Right, realistically your product will not primarily be used by the most talented experts, who are optimising as best as possible given intimate knowledge of internals. People will do what basically works, and it's arguably doing a disservice when "benchmarks" avoid showing us also naive performance without the tuning. The tuned performance is worth knowing, but realistically most customers will get the naive performance, ain't nobody got time to learn to tune everything.
I think this applies all the way down to hardware features and programming languages. For example the naive use of sort() in C++ will go faster than in Rust (in C++ that's an unstable sort in Rust it's stable) but may astonish naive programmers (if you don't know what an unstable sort is, or didn't realise that's what the C++ function does). Or opposite example, Rust's Vec::reserve is actively good to call in your code that adds a bunch of things to a Vec, it never destroys amortized growth, but C++ std::vector reserve does destroy amortized growth so you should avoid calling it unless you know the final size of the std::vector.
That is a fair point. I don’t think it saves this particular analysis, of course. Probably what’s important to know is something we might call the “Pareto naive performance”; with just a little bit of effort (the first 20% or so), you can get some significant performance improvement (the first 80% or so). Even the naive programmer just banging together something that works in Elixir is going to quickly find out how to raise Erlang’s default 260k process limit when they hit that, after all.
$ /usr/bin/time -v elixir --erl "-P 10000000" main.exs 1000000
08:42:56.594 [error] Too many processes
** (SystemLimitError) a system limit has been reached
“This limit can be adjusted with the `+P` flag when starting the BEAM… To adjust the limit, you could start the Elixir application using a command like the following:
elixir --erl "+P 1000000"
“If you are getting this error not because of the BEAM limit, but rather because of your operating system limit (like the limit on the number of open files or the number of child processes), you will need to look into how to increase these limits on your specific operating system.”
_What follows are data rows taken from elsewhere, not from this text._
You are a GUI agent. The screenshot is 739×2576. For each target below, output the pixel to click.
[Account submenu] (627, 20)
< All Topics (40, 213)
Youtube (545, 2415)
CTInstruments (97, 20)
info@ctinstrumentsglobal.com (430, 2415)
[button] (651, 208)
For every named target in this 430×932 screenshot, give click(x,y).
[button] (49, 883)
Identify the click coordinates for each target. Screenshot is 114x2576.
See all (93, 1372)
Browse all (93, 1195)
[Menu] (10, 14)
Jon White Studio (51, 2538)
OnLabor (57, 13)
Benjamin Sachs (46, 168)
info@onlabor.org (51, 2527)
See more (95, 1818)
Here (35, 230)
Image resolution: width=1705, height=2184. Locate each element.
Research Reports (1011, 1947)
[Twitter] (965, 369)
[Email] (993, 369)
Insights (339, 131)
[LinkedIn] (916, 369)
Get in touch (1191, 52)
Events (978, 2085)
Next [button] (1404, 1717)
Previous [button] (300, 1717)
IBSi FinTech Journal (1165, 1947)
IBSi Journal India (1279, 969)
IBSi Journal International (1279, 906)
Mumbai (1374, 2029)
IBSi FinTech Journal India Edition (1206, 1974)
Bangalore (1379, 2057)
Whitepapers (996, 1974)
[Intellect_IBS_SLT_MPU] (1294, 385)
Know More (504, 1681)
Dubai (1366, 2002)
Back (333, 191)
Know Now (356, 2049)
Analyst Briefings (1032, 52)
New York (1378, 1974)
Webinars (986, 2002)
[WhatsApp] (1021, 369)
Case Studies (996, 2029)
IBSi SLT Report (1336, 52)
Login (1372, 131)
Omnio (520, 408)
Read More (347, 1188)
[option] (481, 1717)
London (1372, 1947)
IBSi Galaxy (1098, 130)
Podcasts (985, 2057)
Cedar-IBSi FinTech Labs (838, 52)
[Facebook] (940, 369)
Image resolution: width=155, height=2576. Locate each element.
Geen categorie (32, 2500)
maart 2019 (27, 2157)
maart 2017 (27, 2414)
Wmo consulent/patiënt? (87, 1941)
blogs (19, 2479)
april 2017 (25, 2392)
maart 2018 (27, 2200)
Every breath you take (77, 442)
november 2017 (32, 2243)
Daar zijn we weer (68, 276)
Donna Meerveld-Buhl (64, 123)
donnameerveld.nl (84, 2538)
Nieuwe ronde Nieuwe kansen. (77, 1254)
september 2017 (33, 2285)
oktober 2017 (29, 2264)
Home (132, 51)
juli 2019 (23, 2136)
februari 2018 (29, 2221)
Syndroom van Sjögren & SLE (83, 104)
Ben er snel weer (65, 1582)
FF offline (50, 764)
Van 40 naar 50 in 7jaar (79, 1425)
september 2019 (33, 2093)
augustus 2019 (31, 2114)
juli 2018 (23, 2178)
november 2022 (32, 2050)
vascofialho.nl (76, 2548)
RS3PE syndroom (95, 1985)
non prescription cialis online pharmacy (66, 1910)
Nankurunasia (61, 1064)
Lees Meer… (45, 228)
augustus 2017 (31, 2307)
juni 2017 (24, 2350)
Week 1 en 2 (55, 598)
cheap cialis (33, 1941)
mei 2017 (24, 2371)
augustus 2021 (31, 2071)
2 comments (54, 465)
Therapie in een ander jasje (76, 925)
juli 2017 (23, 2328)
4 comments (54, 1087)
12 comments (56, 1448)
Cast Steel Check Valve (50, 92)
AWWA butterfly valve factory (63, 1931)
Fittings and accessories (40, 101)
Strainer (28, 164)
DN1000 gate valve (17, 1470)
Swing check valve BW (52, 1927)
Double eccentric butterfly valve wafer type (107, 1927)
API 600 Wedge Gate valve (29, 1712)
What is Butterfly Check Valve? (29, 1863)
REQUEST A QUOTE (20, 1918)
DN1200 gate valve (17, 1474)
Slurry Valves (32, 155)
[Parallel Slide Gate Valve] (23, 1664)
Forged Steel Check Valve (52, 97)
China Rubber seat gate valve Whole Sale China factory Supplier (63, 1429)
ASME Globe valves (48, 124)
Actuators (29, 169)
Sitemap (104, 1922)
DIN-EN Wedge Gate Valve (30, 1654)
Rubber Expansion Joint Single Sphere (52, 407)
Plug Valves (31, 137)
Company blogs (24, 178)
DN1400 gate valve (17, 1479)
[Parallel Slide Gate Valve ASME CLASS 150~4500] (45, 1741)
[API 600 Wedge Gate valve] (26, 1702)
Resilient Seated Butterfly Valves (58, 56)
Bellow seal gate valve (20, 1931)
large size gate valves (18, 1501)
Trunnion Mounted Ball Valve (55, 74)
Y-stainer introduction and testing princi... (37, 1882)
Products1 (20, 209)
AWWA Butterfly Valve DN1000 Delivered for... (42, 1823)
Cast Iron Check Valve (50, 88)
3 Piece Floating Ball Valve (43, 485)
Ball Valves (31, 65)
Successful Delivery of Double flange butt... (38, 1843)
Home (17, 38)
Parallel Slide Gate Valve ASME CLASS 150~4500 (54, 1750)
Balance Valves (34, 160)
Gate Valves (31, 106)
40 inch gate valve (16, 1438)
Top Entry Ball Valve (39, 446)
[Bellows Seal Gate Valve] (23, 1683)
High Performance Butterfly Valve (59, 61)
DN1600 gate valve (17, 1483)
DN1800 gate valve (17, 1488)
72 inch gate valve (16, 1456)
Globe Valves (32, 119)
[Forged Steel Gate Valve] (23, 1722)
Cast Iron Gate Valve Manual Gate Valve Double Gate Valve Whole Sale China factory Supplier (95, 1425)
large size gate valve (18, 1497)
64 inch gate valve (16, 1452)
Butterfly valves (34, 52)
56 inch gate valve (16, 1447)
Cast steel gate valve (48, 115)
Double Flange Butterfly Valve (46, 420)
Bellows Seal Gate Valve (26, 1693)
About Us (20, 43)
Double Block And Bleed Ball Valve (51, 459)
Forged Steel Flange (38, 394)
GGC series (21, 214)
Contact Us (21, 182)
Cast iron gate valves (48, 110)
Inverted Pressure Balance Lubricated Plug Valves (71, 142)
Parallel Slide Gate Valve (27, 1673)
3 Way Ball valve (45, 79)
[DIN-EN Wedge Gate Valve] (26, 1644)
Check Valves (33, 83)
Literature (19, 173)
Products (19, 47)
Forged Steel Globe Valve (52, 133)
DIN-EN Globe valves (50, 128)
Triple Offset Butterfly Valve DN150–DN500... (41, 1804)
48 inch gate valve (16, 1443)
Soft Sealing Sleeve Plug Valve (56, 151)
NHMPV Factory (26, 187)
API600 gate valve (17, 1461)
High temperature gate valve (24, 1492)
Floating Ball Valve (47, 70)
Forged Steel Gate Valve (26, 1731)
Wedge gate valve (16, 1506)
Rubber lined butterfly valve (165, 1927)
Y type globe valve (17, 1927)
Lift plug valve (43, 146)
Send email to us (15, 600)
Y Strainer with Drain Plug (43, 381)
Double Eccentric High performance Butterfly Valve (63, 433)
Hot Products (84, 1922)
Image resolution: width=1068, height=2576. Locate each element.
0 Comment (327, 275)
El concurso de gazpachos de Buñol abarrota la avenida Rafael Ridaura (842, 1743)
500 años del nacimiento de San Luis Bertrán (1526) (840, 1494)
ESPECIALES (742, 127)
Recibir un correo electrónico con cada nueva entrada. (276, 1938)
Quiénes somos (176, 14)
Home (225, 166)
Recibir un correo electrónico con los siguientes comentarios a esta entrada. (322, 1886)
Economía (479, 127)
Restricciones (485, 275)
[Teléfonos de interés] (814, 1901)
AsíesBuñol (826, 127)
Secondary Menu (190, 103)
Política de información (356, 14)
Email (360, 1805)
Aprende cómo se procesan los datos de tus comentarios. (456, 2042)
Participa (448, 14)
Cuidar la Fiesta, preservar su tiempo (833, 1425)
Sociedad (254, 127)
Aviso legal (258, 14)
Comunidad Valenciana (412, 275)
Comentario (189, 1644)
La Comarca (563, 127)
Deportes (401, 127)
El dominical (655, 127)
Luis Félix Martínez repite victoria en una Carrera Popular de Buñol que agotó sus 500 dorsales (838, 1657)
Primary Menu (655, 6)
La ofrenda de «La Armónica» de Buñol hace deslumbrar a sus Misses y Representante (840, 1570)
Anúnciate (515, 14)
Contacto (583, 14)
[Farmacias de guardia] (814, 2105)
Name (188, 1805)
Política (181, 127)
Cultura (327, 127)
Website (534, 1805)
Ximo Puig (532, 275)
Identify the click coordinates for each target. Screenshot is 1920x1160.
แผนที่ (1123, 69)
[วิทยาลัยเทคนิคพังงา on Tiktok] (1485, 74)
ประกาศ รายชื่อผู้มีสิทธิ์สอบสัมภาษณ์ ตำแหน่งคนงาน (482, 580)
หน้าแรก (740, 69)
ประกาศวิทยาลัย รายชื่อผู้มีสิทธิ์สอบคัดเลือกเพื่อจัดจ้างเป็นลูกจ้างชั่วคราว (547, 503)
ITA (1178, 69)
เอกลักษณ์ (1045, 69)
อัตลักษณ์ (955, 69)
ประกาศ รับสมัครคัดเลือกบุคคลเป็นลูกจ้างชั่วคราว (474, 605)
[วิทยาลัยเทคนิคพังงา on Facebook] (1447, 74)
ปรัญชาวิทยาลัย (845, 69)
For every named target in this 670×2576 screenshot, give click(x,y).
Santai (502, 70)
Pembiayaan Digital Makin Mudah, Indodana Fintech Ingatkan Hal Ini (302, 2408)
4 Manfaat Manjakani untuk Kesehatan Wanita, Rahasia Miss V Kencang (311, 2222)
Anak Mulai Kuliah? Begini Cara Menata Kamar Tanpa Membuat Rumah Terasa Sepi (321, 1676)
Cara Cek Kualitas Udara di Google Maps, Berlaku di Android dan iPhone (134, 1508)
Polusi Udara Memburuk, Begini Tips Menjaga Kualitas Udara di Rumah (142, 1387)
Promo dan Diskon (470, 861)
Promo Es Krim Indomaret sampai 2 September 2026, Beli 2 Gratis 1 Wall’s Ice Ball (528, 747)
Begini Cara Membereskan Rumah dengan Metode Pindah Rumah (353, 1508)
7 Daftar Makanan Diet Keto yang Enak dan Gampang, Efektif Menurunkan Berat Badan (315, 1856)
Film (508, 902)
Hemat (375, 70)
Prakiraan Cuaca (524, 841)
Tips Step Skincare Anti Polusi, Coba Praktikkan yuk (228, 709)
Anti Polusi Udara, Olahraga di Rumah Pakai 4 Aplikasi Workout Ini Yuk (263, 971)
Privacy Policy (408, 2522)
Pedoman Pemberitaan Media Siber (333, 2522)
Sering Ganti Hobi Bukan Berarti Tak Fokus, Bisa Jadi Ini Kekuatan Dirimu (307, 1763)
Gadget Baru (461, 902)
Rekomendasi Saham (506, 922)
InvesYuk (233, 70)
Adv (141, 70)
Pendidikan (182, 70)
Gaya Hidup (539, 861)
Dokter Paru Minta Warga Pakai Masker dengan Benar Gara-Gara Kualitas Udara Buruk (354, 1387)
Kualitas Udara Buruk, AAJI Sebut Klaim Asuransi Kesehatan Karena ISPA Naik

Yes, again ChatGPT was better than just random search. If writing this blog post teaches me something, then it teaches me to use ChatGPT more not less ;)
BTW, I fixed the 1M benchmark and Elixir is included now.
I’m glad you saw the irony in my reply. I was a little worried it would come off acerbic, like “since you use ChatGPT, you only deserve ChatGPT”. The real intent was double-edged, of course - to demonstrate that ChatGPT isn’t just dumb-codemonkey-as-a-service, it can also quite easily solve a lot of the problems it is purported to create. You have been handling mean comments here (including my own mean comments) with grace, so I took the risk.
> Even the naive programmer just banging together something that works in Elixir is going to quickly find out how to raise Erlang’s default 260k process limit when they hit that, after all.
Sure. Will redo this part. I doubt it would allow Elixir to get a better result in the benchmark, though, as it was already losing significantly at 100k tasks. Any hints on how to decrease Elixir memory usage? Many people criticize using defaults in the comments, but don't suggest any certain settings that would improve the results. And a part of blogging experience is too learn things - also from the author perspective ;)
Curious what build configuration changes would help with this. Specifically with python/Go because that’s what I’m most familiar with, but any insight into tweaking build configs to increase performance here would be really interesting to me.
So it's likely these numbers simply reflect choices in the default configuration, not the ultimate limit with tuning.
I'm starting to dislike these low effort ChatGPT articles. Getting an answer from it is not the same thing as actually learning what's going on, but readers will walk away with the answers uncritically.